The European Bureau for Lesser-Used Languages (EBLUL) was a non-governmental organisation that was set up to promote linguistic diversity and languages. It was founded in 1982 and discontinued in 2010. The organisation had close ties with both the European Parliament and the Council of Europe, and was funded by both the European Commission and local and regional governmental organisations.

Following its establishment in 1982, the European Bureau for Lesser-Used Languages worked to strengthen contacts and develop mutual co-operation between lesser-used language communities.  The main goal was to promote linguistic diversity and to support these languages.  It acted to facilitate links and communications with the European institutions, the Council of Europe, the OSCE, and UN and UNESCO. It spoke on behalf of Europe's 50 million speakers of regional or minority languages.

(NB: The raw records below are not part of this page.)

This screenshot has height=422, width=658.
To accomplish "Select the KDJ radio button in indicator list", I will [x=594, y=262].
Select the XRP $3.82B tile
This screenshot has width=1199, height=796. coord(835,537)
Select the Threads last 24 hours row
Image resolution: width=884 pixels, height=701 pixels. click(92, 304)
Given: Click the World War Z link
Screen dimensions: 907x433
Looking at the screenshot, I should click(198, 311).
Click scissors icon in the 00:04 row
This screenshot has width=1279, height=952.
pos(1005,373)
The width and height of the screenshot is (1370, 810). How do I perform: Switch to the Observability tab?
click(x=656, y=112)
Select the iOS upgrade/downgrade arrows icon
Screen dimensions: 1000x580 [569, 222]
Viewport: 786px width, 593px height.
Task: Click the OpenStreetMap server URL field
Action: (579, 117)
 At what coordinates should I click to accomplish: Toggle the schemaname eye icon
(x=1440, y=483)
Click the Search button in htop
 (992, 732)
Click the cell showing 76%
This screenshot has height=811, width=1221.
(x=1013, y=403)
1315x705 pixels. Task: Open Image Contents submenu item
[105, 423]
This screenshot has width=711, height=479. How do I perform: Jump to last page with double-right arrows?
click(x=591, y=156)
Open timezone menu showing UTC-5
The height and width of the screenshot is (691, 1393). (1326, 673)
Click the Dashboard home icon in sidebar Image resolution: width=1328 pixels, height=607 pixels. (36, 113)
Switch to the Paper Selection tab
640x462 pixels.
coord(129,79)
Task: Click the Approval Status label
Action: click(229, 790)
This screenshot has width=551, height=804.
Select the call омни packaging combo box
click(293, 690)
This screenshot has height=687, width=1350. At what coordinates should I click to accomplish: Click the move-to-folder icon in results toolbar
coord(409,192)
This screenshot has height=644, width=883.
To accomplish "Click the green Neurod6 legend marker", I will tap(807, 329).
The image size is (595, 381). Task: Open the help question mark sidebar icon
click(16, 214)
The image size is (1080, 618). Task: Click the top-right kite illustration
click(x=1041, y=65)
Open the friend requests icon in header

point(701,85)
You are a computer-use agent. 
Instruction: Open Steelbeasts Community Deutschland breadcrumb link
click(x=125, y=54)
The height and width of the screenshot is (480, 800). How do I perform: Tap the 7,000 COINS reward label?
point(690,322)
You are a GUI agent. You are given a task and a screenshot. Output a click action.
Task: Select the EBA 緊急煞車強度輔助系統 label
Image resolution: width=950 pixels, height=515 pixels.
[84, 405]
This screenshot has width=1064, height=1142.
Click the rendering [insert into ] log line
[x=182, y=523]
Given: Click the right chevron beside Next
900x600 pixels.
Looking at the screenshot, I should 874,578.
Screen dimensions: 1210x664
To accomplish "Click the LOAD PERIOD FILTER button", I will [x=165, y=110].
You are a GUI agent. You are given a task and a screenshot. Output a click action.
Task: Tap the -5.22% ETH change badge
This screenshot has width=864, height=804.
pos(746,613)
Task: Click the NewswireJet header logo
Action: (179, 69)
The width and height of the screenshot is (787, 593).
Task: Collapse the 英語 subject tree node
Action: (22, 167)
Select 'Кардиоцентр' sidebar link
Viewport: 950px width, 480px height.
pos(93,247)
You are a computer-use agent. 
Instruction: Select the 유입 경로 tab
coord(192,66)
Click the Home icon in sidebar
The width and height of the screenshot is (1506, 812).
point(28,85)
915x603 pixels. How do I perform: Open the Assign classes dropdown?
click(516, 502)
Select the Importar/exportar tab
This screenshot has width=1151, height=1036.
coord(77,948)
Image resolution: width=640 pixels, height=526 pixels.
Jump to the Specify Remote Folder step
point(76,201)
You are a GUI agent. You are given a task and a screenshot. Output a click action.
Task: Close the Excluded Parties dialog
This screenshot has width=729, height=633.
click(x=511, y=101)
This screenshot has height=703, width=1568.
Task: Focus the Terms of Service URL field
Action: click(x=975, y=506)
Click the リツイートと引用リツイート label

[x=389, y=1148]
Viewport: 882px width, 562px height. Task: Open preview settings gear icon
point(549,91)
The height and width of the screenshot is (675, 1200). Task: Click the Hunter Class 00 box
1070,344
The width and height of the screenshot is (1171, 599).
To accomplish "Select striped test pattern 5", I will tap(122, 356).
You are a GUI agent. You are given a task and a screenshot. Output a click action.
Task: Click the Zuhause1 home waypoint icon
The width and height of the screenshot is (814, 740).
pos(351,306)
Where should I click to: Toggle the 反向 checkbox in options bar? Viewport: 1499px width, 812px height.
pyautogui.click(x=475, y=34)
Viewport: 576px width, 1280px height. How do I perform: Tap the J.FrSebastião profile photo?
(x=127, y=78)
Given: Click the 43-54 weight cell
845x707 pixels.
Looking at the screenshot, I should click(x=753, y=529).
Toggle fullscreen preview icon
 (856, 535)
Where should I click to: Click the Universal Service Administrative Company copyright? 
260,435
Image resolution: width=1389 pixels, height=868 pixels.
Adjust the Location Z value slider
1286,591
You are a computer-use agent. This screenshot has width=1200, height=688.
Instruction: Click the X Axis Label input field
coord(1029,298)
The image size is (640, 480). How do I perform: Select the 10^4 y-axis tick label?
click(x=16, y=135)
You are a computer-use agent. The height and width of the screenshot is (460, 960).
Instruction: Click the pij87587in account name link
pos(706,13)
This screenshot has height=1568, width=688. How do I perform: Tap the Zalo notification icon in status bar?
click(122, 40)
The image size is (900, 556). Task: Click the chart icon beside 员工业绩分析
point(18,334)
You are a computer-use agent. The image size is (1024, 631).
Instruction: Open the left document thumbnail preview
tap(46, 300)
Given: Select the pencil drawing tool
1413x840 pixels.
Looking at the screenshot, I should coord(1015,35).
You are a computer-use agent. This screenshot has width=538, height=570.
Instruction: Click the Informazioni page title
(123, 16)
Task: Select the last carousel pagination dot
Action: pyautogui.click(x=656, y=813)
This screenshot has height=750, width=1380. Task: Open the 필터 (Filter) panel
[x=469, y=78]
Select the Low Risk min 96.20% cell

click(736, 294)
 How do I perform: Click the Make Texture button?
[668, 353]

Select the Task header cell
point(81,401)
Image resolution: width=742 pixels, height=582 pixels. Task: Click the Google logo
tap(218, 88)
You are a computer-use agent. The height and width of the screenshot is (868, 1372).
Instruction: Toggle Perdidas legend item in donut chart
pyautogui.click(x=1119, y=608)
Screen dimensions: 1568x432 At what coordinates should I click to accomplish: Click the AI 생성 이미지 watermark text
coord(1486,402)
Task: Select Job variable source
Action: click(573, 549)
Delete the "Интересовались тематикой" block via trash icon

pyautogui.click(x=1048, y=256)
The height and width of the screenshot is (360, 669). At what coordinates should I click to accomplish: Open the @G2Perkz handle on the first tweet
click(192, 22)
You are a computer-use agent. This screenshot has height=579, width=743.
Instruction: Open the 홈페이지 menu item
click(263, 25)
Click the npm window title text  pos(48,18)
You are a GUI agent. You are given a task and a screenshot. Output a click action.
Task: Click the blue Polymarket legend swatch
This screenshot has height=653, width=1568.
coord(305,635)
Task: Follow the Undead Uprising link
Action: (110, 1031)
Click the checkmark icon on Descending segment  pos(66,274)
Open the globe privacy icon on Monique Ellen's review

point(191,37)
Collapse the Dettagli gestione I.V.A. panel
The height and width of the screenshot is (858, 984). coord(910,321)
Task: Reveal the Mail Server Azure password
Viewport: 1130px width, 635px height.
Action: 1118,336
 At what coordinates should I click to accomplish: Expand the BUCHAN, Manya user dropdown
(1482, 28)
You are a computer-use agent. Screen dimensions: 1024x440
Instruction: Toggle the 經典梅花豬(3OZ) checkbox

EBLUL's operational grant was discontinued by the EU in 2007 despite recommendations from the European Parliament, including the 2003 Ebner Report and the EU's own evaluation conducted by Ernst and Young that the EU should continue to support the organisation. The cut in funding remains controversial because the 2003 Ebner Report  a European Parliament legislative report, which has to be implemented by the EU, recommended that EBLUL continue to receive EU funding.

However, with the cut in its core funding, EBLUL was finally closed by a decision of its board of directors on 27 January 2010.  The main reason given was that "the funding mechanism of such an organisational model [was] not suitable in current circumstances".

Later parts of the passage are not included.